The management of Oldrids, based on Strait Bargate, confirmed the closure this morning.
Oldrids & Downtown superstores was meant to reopen in Boston on June 15 after being forced to shut due to coronavirus lockdown in March, but it never did.
Councillor Paul Skinner, the leader of Boston Borough Council, said: “This is a huge body blow for Boston and for the loyal staff at Oldrids, especially coming in the midst of a devastating and damaging pandemic.
“I am truly saddened that two centuries of retail history is about to disappear from our high street at a time when we were beginning to see the first signs of recovery.
“Coming in the wake of the closure of M&S, this is a heart-breaking moment for the town, and our thoughts are with those who will lose their jobs as a result of this decision.”
He said the council had been working with all local businesses throughout COVID-19 including advice over funding
“We hope the Oldrids name will continue at the Downtown store at Wyberton, and Boston Borough Council will continue to offer its support, as it has always done in the past, to ensure our retailers survive and thrive.”

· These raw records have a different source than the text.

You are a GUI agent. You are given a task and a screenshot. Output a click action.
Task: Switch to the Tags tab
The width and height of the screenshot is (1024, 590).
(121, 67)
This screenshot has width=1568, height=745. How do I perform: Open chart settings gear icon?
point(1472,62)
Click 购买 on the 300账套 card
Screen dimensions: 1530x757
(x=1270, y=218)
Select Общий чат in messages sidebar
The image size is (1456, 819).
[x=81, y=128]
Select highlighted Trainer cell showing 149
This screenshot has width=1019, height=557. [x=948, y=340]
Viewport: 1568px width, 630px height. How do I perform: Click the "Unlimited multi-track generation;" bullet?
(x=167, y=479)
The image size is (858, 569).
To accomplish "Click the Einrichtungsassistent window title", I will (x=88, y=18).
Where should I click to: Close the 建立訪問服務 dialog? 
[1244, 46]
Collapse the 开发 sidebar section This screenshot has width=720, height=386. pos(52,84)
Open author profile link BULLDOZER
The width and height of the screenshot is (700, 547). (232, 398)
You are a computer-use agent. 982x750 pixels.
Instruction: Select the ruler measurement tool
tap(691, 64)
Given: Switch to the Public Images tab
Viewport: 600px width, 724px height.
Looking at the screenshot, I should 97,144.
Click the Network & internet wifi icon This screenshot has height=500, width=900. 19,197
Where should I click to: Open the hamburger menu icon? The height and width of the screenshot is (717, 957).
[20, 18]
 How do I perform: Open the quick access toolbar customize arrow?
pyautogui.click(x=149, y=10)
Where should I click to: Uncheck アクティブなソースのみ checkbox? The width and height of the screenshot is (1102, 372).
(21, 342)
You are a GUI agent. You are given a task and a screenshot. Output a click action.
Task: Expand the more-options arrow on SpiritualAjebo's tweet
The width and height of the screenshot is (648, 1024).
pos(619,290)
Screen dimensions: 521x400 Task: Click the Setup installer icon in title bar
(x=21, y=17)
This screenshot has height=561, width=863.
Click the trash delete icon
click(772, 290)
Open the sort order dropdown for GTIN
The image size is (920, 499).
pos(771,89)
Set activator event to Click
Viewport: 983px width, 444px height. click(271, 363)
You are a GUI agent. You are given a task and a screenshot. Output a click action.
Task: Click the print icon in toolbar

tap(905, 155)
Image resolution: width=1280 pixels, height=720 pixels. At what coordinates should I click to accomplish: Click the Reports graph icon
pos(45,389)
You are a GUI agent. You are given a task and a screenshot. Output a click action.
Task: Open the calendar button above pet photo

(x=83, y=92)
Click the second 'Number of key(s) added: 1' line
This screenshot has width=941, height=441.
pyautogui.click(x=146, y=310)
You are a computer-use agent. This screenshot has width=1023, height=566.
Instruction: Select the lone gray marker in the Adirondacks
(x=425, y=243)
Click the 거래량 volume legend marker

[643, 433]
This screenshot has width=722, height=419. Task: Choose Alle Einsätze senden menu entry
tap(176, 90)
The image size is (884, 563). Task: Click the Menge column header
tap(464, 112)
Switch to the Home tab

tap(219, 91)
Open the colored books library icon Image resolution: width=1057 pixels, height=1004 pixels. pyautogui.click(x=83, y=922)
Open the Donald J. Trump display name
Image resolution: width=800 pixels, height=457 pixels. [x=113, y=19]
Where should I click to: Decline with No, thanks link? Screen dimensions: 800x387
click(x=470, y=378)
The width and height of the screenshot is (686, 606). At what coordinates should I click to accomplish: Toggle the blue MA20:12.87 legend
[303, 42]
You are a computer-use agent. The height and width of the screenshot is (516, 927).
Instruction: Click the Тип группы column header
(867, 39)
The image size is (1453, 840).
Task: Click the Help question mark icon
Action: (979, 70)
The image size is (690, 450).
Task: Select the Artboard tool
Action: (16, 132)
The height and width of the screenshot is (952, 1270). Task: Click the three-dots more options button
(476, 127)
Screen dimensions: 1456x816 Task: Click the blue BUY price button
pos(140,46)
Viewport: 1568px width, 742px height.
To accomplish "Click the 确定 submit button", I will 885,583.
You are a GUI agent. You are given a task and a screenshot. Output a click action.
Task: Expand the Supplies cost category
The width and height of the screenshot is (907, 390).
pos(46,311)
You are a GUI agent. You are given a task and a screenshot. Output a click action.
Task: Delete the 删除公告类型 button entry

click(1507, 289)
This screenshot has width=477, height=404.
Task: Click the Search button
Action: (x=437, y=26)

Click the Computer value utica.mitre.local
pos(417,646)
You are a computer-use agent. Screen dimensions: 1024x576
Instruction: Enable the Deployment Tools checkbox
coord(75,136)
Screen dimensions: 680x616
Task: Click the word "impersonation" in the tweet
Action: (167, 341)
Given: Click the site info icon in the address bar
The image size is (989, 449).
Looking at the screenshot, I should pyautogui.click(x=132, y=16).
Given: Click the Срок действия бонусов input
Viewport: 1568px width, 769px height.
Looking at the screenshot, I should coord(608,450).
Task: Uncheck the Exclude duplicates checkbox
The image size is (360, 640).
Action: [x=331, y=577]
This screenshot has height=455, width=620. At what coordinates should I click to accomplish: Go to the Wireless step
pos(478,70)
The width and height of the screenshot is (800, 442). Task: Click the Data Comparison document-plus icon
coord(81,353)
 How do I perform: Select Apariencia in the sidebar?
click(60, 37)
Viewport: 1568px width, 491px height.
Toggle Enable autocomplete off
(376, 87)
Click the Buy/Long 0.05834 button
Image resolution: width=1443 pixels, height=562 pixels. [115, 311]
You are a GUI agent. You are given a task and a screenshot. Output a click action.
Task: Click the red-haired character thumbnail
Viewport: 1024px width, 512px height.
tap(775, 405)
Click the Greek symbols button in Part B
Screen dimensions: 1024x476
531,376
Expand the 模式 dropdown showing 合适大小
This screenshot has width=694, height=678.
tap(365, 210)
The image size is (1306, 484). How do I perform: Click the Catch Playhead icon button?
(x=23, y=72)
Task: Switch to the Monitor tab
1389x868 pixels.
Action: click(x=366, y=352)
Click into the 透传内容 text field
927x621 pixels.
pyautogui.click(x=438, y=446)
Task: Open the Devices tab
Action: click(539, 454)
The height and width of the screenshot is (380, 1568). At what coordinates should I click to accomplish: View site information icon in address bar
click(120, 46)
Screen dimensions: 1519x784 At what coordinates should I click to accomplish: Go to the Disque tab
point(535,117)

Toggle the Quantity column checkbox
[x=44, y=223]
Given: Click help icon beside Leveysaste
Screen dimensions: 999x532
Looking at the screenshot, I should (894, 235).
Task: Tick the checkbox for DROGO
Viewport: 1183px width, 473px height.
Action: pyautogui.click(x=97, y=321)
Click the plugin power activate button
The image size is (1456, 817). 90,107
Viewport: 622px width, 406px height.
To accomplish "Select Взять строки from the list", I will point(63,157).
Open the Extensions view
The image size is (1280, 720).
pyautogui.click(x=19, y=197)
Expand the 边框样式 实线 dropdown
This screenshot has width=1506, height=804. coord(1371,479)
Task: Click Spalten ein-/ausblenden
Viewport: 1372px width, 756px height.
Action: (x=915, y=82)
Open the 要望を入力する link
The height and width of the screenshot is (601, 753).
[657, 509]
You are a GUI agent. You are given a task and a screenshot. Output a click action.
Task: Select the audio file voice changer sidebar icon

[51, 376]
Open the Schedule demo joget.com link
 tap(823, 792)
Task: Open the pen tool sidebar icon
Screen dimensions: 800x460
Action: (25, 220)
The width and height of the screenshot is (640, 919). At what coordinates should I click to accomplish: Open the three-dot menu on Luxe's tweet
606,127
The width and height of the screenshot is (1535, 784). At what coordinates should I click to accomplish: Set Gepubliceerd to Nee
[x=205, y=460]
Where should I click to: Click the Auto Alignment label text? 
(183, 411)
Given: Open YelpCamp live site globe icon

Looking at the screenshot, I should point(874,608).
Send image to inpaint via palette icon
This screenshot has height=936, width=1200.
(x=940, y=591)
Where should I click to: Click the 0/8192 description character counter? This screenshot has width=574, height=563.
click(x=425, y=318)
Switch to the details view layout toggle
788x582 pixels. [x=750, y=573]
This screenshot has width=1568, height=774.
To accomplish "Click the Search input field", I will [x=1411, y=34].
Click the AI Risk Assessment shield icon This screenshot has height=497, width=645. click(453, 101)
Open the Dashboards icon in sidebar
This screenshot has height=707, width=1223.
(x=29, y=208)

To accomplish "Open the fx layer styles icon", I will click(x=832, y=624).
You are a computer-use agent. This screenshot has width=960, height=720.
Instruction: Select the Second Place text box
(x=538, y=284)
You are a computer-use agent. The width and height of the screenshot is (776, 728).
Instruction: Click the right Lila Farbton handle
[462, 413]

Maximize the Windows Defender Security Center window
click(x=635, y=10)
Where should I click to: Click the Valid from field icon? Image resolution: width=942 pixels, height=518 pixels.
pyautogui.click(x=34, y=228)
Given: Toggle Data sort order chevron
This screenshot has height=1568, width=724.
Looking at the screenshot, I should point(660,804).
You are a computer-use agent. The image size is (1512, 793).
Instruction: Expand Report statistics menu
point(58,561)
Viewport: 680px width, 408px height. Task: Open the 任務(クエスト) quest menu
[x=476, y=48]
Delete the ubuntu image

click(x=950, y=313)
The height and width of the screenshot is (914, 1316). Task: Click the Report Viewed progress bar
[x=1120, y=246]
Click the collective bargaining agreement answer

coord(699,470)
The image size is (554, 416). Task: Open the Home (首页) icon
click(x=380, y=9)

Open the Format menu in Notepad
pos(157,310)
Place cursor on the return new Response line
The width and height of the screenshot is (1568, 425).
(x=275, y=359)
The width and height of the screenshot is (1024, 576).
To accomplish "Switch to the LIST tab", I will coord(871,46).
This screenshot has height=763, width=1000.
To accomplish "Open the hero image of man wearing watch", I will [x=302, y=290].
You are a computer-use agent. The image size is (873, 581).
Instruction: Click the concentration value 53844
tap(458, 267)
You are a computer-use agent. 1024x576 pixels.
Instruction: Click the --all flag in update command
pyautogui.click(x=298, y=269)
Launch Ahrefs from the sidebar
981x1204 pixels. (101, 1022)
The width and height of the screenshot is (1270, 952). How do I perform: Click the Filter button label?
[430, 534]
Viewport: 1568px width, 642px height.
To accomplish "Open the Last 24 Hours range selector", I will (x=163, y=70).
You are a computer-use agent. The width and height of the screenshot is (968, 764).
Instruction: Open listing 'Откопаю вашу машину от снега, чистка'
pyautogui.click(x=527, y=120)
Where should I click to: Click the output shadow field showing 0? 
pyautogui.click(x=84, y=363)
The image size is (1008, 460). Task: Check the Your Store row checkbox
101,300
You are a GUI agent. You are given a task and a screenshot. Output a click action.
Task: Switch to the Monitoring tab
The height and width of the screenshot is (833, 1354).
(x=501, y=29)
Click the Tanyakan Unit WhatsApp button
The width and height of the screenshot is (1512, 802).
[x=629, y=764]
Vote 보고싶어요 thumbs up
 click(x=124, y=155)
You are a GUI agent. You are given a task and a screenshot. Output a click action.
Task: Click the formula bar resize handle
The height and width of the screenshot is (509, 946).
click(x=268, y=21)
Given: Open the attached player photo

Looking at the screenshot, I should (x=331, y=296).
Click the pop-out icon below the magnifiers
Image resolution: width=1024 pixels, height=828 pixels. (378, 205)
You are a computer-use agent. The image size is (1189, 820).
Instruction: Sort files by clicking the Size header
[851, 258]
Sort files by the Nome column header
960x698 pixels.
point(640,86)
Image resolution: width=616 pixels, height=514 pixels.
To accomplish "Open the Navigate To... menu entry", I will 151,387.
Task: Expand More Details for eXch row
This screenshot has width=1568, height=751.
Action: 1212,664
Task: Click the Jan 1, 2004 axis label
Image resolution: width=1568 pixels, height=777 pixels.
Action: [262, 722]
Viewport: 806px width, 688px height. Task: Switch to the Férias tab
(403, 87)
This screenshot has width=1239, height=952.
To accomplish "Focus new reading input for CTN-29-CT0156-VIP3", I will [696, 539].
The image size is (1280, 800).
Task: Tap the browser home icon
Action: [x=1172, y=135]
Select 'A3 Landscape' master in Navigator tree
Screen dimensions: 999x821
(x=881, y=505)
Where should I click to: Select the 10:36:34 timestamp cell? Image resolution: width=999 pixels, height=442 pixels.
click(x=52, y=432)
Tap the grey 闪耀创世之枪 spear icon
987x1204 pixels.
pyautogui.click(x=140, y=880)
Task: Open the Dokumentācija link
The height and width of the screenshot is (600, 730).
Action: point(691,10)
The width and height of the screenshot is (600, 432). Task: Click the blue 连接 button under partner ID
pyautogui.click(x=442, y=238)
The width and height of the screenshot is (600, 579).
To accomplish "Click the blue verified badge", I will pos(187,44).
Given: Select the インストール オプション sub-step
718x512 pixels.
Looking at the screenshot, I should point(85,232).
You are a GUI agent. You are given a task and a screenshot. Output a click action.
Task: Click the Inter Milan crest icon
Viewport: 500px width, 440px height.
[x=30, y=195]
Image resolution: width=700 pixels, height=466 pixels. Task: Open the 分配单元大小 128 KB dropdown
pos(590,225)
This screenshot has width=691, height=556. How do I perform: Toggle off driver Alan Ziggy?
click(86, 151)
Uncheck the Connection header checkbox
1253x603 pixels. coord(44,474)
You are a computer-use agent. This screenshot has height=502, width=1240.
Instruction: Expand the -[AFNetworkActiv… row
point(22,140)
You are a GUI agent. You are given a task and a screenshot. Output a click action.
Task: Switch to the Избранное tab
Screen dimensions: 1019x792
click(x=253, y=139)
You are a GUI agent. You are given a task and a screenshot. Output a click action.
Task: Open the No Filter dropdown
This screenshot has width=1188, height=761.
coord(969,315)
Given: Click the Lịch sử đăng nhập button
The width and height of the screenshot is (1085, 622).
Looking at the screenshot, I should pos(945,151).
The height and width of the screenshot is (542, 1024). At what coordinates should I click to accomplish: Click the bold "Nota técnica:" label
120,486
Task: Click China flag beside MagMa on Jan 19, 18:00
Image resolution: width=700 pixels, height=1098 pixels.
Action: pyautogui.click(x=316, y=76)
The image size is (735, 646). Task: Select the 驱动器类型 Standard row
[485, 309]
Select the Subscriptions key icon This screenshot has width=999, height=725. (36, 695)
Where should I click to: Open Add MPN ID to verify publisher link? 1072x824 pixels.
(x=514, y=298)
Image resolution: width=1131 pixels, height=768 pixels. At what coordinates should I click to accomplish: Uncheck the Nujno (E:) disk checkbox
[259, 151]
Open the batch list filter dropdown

Lincolnshire County Council portfolio holder Colin Davie said the closure of the Boston “institution” was “another example of the hostile retail world businesses have to operate in.”
He said: “COVID-19 has clearly speeded up the decision by the owners to close the store.
“It is clear that the transition from the high street to online coupled with the impact of COVID-19 has accelerated this decision.
“We will work with BBC and the DWP to support all those impacted by the companies decision.
The company has said the Downtown Home store at Wyberton Chain Bridge in Boston will remain open, as will Grantham’s Downtown Home & Fashion store and Garden Centre, but Boston Oldrids will close for good.
The company’s online business will not be affected by this and remains fully operational.